Воспользовавшись тем, что все поднялись с колен, Фьора проскользнула к выходу, прижав платочек ко рту, словно ей стало плохо. Выходя из ворот, она почувствовала, как сердце ее успокоилось, и Фьора полной грудью вдохнула свежий утренний воздух. Но в этот момент целая когорта нищих, осаждавших собор во время больших церемоний, окружила ее, и она с большим трудом избавилась от них.
Опустошив свой кошелек, Фьора хотела подойти к Флорану, который должен был ждать женщин с мулами около старого особняка.
Сердце ее радостно забилось, когда она увидела, что Флоран не один. Рядом с ним стоял Эстебан.
Фьора подбежала к кастильцу, словно это был пропавший и вновь обретенный друг. Ее волосы растрепал ветер, но она не думала о своей прическе:
– Эстебан! Вы здесь? И Деметриос вернулся?
– Нет, он остался там. Я вернулся, сопровождая советника короля, который хочет поговорить с вами. Но что с вами случилось, донна Фьора? У вас такой растерянный вид.
– Есть от чего!
И, отведя Эстебана в сторону, не обращая внимания на помрачневшее лицо Флорана, она поведала ему о неприятной встрече в соборе. Кастилиец нахмурил свои густые брови:
– Вы уверены, что не ошиблись?
– Не ошиблась, Эстебан, уверяю вас. Это он! Разве я могу забыть его лицо? Но что он здесь делает? Ведь он не может знать, что мы в Париже.
– Если вы хотите знать мое мнение – я полагаю, что он даже и не думает о нас, но надо срочно выяснить, что он замышляет. Могу поклясться, что его кто-то интересует здесь, и интерес этот вызван отнюдь не христианским милосердием.
– Что мы можем сделать?
– Вы – ничего. Этот старый дьявол будет доволен, если сможет вцепиться в вас своими когтями. А я посмотрю. В каком месте он стоит в церкви?
Фьора объяснила ему. Эстебан поспешил к собору и, обернувшись на ходу, добавил:
– Когда мадам Агнелла присоединится к вам, возвращайтесь домой! Меня не ждите!

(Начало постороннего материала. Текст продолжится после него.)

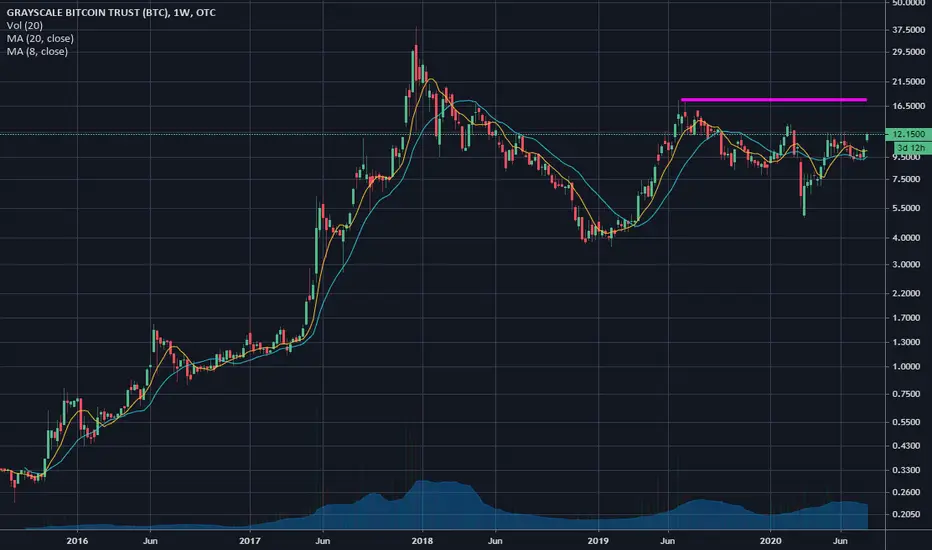The image size is (932, 550).
Task: Click the latest green candle at chart's right edge
Action: pos(867,138)
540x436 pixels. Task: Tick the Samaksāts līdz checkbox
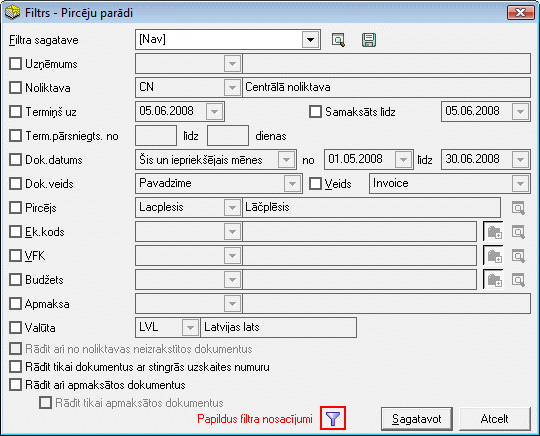[315, 112]
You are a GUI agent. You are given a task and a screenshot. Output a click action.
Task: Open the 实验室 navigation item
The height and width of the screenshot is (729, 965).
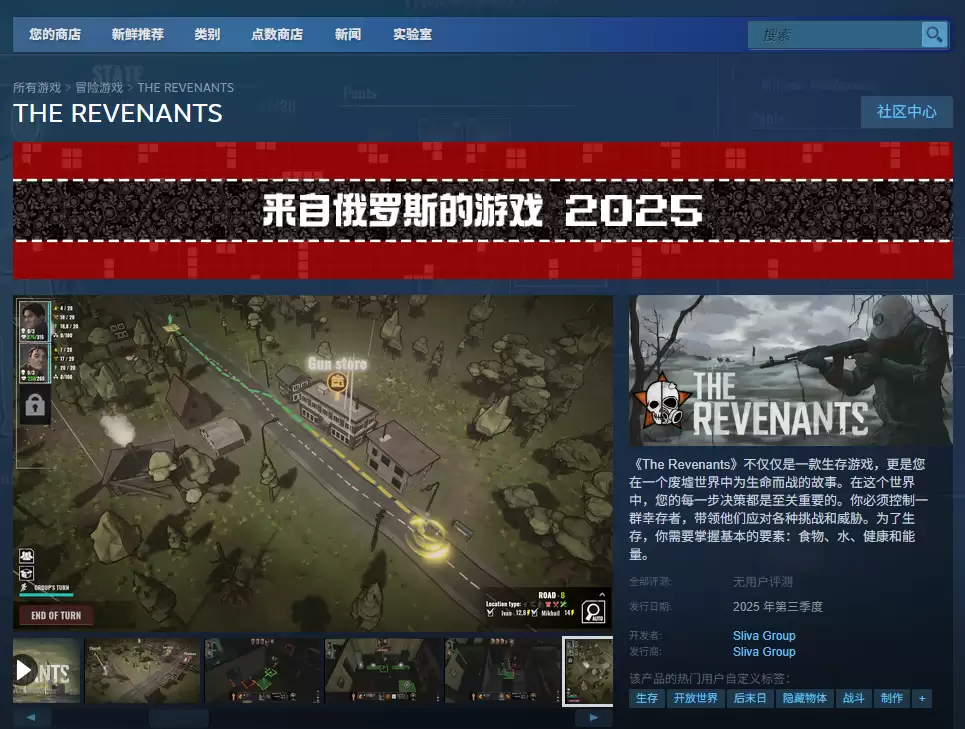[x=412, y=34]
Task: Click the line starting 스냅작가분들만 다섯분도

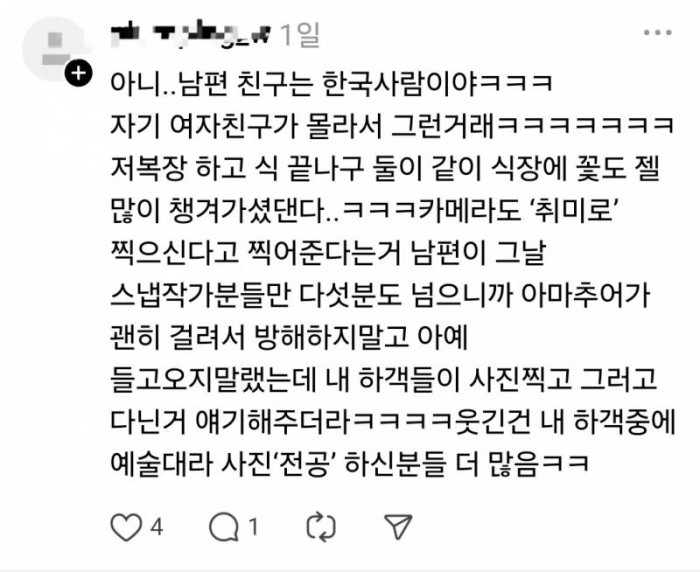Action: [x=380, y=295]
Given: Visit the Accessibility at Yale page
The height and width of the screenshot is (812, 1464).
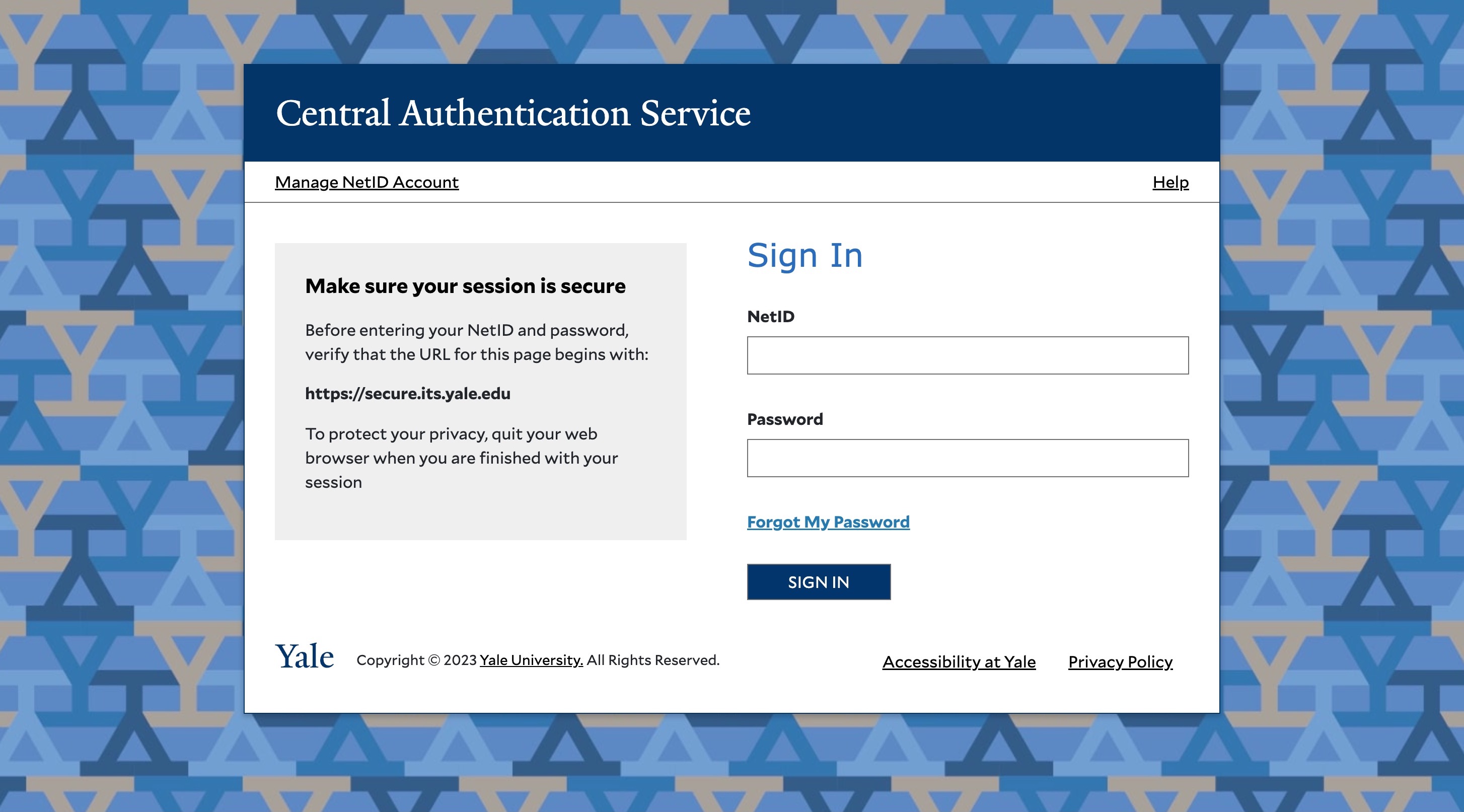Looking at the screenshot, I should 958,661.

Фьора видела, как он прошел сквозь толпу нищих, ожидавших окончания мессы, и исчез. Она подошла к Флорану, который с оскорбленным видом проверял уздечки мулов, но молодая женщина не обратила на это внимание. Она села на подставку, поправила волосы под жестким головным убором, к которому еще не привыкла, вынула платок и начала обмахиваться им. Еще более оскорбленный таким безразличием, Флоран пробормотал с мрачным видом:
– Я для вас пустое место, донна Фьора?